Fr. Lovassy notes that there is no single view on what the appropriate approach to religion should be even within Fidesz, whose members are often themselves not particularly practicing. Whatever the best interpretation may be, it does not mean that there is only room for Christians in society. Budapest, after all, has one of Europe’s most robust Jewish communities. Hungary has long been home to a variety of faiths. The first declaration of religious freedom in Europe, in fact, was the Edict of Torda, signed in Hungarian Transylvania in 1568.
Christian roots, emphasis on family
The country’s roots and heritage, however, are decidedly Christian. The 2011 Constitution ratified under Fidesz recognizes this, opening with an unambiguous proclamation: “we are proud that our king Saint Stephen built the Hungarian State on solid ground and made our country a part of Christian Europe.”
“We don’t question France and why it is secular. We don’t question England on why it has an Anglican church,” says Kiss. “Why do other countries question Hungary in its religious context?”
In the years since the European migrant crisis, the Hungarian government has gained a reputation for strict immigration policy. Pope Francis has alluded to his discontent with such measures during both his visits to Budapest. Lánczi argues that the approach comes in part from a desire to maintain the Christian character of the nation. There is a fear that mass migration from the Islamic world would significantly alter the nature of the country. Many Hungarians still refer to Hungary’s historic role as a bulwark of Christian society, defending Christendom, at times with their blood, at the border with Islamic civilization. In fact, the tradition of church bells ringing at noon dates back to a 1456 papal decree calling for Christians to pray for the Hungarians’ defeat of the invading Turks at Belgrade.
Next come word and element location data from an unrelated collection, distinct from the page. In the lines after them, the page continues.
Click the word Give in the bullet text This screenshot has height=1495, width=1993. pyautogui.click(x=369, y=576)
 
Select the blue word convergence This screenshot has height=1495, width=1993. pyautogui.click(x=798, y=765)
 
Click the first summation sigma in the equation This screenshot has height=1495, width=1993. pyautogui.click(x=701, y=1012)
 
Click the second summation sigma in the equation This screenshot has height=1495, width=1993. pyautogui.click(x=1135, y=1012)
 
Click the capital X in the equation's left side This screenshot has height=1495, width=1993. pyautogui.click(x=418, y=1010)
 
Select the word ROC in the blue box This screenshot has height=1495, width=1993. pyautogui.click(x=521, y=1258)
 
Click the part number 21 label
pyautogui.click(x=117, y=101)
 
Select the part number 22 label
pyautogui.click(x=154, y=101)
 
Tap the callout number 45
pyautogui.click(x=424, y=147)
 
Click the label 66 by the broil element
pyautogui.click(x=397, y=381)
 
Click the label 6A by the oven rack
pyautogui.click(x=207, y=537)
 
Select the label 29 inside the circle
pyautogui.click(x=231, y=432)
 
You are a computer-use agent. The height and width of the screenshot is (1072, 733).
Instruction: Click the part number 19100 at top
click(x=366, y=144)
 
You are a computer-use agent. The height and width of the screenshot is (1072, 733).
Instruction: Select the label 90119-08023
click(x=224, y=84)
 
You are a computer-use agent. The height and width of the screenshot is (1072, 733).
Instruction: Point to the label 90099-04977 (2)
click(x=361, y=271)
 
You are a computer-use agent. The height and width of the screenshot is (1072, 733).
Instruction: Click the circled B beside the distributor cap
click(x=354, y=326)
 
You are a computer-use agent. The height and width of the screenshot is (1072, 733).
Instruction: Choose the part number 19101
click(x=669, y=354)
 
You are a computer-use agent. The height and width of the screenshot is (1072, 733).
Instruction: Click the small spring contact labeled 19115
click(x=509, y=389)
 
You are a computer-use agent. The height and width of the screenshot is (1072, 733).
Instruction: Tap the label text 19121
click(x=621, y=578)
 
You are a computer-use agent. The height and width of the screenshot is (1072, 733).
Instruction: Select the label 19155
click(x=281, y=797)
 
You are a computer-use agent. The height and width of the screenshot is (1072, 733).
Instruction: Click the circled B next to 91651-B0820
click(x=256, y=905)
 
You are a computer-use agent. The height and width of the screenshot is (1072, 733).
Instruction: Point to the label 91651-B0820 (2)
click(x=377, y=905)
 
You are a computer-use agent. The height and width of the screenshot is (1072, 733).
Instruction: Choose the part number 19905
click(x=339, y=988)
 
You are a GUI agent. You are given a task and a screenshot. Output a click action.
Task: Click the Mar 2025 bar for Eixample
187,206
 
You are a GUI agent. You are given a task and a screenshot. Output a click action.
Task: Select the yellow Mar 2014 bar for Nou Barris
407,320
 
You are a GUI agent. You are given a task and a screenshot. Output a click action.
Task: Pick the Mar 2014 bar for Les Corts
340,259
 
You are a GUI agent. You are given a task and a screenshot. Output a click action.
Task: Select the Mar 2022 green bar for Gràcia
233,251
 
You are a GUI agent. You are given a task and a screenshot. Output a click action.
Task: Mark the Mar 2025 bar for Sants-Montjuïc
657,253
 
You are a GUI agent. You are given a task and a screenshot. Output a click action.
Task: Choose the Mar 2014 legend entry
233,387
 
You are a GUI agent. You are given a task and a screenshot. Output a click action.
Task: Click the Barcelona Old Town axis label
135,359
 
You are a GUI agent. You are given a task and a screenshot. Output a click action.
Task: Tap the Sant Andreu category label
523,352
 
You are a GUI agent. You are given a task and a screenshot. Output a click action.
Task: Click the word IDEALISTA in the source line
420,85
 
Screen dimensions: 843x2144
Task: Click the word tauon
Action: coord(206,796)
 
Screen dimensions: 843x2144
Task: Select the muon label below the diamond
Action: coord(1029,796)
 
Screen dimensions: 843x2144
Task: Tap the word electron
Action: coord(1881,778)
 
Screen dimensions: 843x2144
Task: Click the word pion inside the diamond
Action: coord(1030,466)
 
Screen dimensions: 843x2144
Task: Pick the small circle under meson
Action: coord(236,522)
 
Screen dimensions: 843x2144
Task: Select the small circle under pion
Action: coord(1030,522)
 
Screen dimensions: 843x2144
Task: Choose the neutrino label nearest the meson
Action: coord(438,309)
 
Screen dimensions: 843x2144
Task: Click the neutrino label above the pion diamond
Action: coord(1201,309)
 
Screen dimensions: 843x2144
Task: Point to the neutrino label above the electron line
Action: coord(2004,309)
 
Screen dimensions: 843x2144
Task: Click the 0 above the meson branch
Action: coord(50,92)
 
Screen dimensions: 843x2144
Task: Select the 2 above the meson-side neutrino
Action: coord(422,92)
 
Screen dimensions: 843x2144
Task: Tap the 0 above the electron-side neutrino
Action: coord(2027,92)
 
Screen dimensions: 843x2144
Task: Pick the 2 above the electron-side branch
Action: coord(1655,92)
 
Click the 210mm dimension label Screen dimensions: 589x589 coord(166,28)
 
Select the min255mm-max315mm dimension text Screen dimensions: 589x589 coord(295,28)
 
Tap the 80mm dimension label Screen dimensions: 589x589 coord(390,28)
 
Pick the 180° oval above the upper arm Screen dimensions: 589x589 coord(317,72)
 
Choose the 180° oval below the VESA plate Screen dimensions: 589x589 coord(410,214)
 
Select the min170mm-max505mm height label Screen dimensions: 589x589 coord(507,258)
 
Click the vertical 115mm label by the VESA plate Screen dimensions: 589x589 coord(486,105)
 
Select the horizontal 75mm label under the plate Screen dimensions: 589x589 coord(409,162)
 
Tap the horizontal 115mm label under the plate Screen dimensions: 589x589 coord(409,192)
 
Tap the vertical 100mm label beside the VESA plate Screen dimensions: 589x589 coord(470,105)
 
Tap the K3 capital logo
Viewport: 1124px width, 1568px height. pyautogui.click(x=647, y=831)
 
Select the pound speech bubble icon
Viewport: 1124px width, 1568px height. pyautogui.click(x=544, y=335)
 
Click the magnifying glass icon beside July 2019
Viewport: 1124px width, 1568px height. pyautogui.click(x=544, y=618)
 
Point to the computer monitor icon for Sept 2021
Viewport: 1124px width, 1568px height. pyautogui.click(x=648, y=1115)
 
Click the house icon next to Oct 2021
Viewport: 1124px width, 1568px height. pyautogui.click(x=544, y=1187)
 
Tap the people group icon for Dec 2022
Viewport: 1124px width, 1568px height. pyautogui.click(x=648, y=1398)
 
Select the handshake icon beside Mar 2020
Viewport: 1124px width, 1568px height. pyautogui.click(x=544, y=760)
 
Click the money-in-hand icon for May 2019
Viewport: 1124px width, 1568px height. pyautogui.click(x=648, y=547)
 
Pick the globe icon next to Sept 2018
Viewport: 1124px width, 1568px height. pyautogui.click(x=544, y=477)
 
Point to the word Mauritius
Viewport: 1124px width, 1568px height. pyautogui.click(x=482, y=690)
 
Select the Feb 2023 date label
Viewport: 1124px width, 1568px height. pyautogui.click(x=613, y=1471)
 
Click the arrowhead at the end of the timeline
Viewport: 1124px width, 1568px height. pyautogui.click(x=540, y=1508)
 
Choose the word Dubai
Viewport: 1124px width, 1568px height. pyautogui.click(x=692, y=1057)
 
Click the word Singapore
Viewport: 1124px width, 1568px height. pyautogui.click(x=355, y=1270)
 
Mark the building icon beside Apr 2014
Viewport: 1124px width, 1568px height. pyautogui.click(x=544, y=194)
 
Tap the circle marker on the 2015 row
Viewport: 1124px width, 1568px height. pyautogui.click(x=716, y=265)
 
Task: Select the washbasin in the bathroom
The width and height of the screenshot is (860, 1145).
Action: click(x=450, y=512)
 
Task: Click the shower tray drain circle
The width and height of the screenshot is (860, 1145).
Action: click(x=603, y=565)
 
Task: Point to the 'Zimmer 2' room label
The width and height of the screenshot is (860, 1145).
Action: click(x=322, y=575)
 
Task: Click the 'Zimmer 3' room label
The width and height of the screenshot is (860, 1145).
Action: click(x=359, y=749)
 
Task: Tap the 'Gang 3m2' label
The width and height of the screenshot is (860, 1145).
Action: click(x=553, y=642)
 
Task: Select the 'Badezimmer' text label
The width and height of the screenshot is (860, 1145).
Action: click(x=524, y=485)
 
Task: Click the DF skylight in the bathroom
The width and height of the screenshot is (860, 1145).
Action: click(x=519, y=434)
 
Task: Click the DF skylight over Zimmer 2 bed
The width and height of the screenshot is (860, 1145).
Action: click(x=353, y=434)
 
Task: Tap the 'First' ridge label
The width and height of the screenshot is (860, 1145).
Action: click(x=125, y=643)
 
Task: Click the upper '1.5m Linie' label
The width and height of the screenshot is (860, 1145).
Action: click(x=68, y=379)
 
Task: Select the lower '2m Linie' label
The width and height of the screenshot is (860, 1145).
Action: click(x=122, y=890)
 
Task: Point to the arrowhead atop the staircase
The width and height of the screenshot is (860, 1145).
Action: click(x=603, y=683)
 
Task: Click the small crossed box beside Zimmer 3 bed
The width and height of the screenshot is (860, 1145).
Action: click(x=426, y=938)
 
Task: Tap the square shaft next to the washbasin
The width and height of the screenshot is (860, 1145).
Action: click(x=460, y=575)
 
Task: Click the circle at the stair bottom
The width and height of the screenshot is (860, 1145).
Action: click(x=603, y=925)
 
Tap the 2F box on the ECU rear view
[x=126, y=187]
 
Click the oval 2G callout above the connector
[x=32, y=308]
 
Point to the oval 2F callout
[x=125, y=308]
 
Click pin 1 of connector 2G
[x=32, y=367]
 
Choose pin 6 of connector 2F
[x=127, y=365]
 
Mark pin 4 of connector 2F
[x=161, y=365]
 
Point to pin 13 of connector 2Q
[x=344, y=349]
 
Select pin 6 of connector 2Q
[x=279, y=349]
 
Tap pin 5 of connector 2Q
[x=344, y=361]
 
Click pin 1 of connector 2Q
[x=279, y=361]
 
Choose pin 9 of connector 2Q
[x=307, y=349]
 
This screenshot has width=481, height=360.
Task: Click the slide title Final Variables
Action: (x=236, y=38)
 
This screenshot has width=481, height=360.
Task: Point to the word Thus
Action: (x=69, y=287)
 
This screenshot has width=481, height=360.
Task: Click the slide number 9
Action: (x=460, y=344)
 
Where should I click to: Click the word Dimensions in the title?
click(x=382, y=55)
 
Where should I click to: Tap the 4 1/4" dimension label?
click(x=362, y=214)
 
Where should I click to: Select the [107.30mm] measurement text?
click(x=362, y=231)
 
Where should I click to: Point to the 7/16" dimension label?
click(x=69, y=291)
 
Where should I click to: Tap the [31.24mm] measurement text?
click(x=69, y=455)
Beyond acting as a national unifier and a link to the past, its Christian foundation is also treated as a pragmatic solution to contemporary societal ills. The government’s emphasis on Christianity goes hand in hand with its emphasis on family. Promoting marriage and family has been a priority of the Fidesz government. The bigger the family the better, as East-Central Europe is experiencing some of the most significant demographic decline in the world. It is an emerging global issue that receives little attention and one that Hungary has been a pioneer in tackling. For practical politicians, the moral foundation that Christianity provides looks especially appealing in an age of postmodern rootlessness.
For the Church, Fidesz’s policy is timely. Given rising trends of secularization, Fr. Lovassy believes that now may be the country’s last chance to reclaim the Christian heritage it lost during communism. Most Catholic priests and bishops are happy with the support that the Church receives from the state, but it is no substitute for evangelization. “I don’t think a government or political party can preach the faith,” he says.
“If the faith [is] not practiced anymore for a long term, Christian culture cannot be maintained,” argues Norbert Filemon, contributor to the conservative YouTube channel Axióma and Director of Communications for the Archdiocese of Veszprém. “It is good if a government supports Christian culture, just not enough without effective evangelization from the members of the Church.”
He argues that Hungary offers a successful model of government that Christian conservatives can follow around the world. “We have always been part of the West, but it is an alternative.”
Hungary’s government may not be on a mission to convert a post-Christian culture. But it may at least be tilling the soil from which good fruits – both temporal and spiritual – can grow.